Toxicity of compounds is shown in Table III. All the compounds were predicted to generate hepatotoxicity, except R1D2-10(10). Furthermore, R1D2-10(24, 57 and 82) exhibited high probability of generating tumorigenic effects, whereas R1D2-10(57 and 82) were also predicted to be mutagenic. Compound R1D2-10(12) was associated with reproductive toxicity.

The predicted results indicated that R1D2-10(10) was the only analog that did not show any non-desirable side effects. R1D2-10(2, 5, 17, 21, 26, 44, 76 and 89) were predicted to induce only hepatotoxicity.

Chemical diversity analysis was performed to determine whether the selected analogs were different using four molecular fingerprints and Tanimoto coefficient. MACCS fingerprint similarity values were notably higher compared with the other fingerprints (Fig. 9).
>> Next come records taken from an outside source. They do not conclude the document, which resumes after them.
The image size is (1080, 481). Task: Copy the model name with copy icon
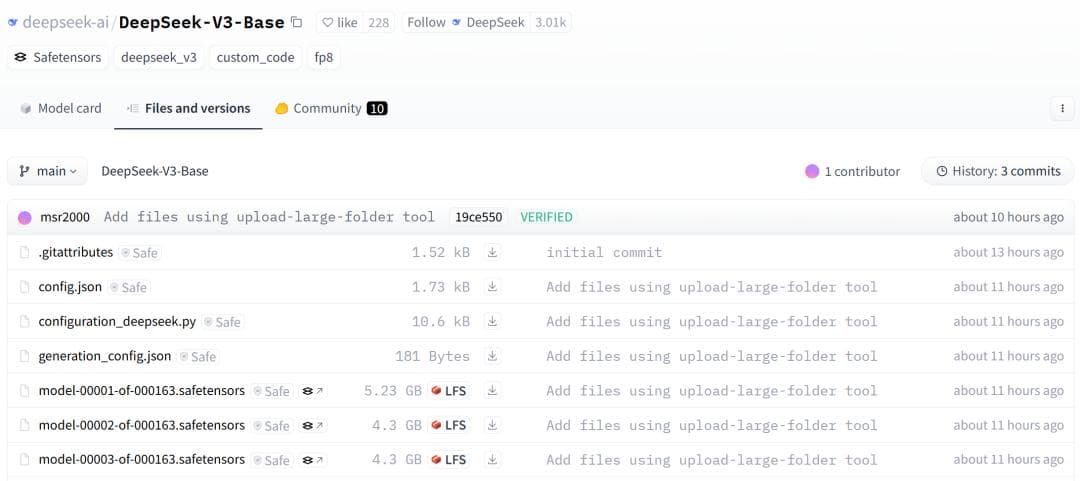pyautogui.click(x=296, y=22)
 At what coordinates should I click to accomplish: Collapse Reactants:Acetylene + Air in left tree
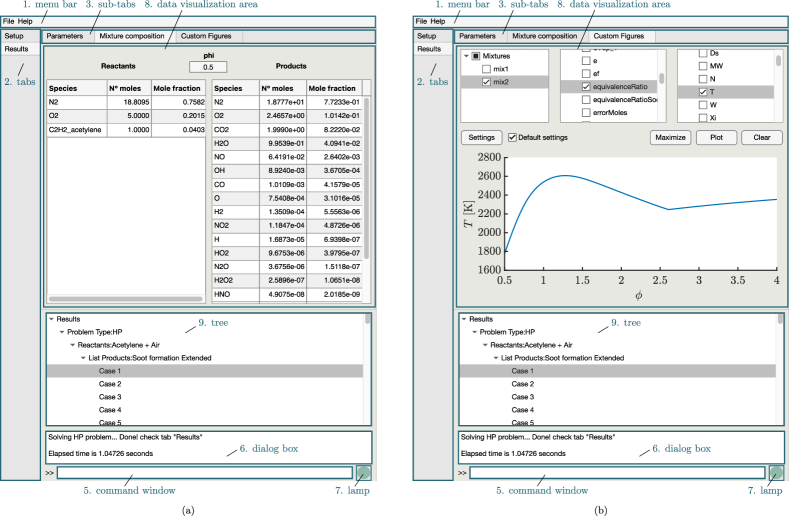pyautogui.click(x=72, y=345)
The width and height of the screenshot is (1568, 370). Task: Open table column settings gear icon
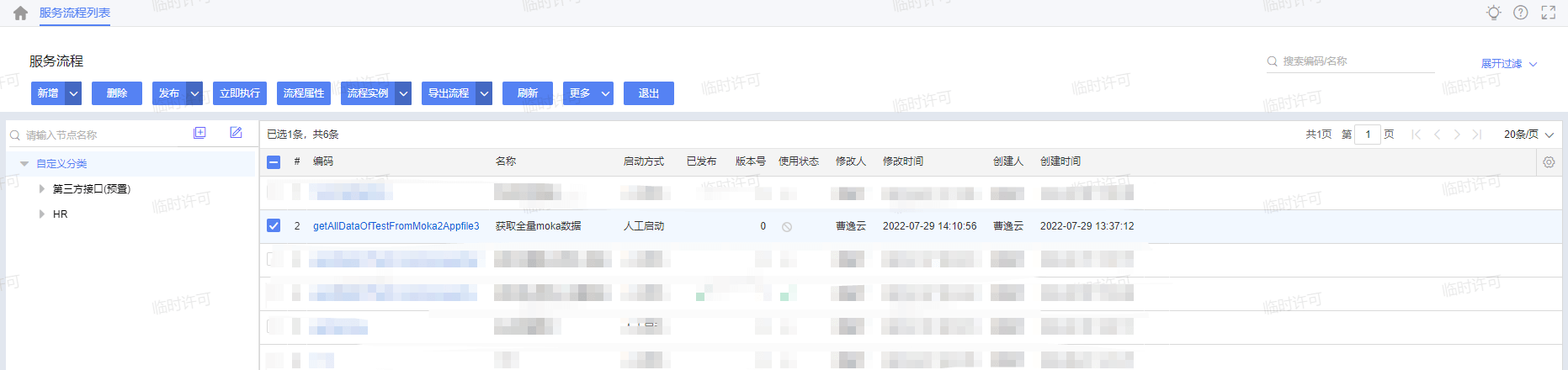1549,162
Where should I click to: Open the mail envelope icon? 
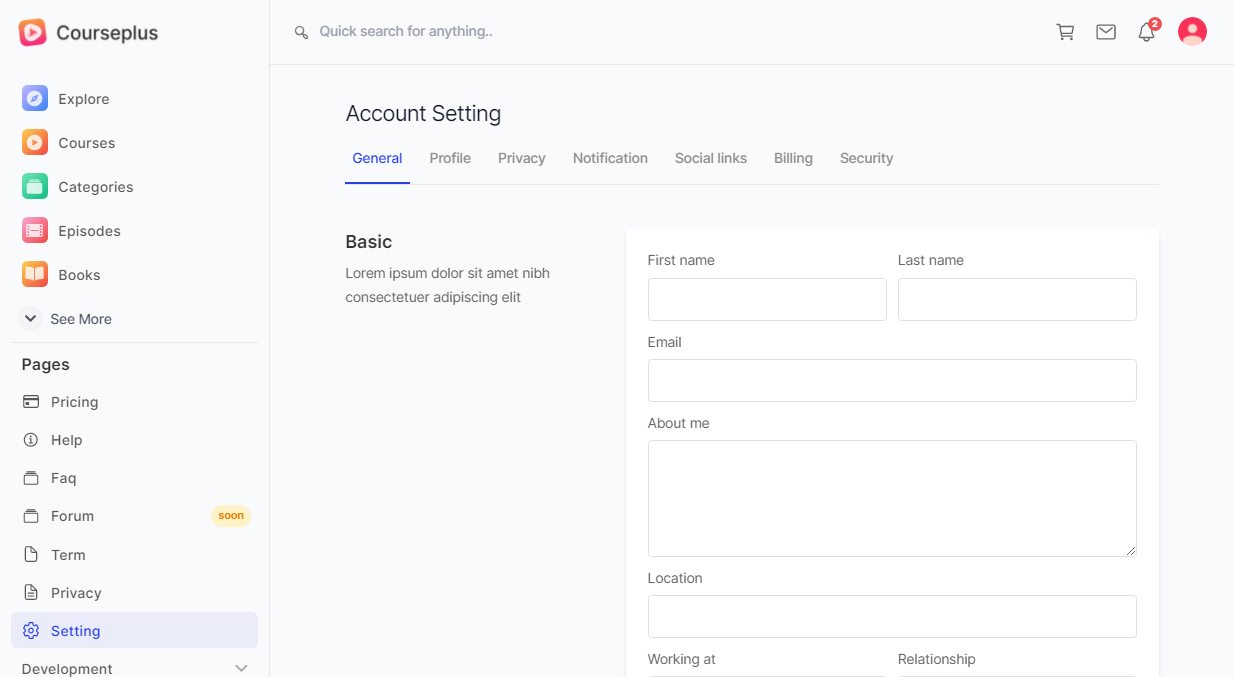coord(1106,32)
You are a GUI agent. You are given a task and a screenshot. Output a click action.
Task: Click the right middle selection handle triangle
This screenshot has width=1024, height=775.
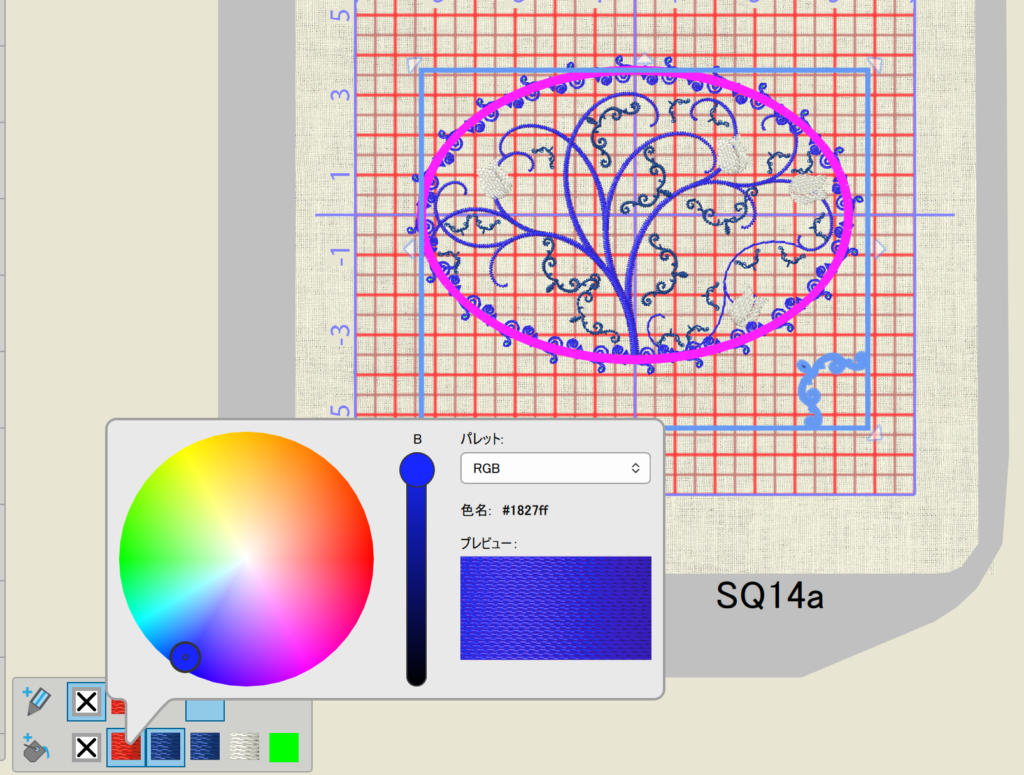point(880,247)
Morgan 2D and Murcko Scaffold fingerprints analyze similarity based on two-dimensional molecular structure and its backbone (32,42), respectively. These results indicated no similarity among the selected compounds. Furthermore, 3D extended fingerprint analysis demonstrated lower levels of similarity than the aforementioned fingerprints. Given that low similarity values imply dissimilarity (Tanimoto coefficient <0.8) (43,44), these results indicated that the selected analogs derived from a common parent compound represent a diverse analog family and may exhibit different activity.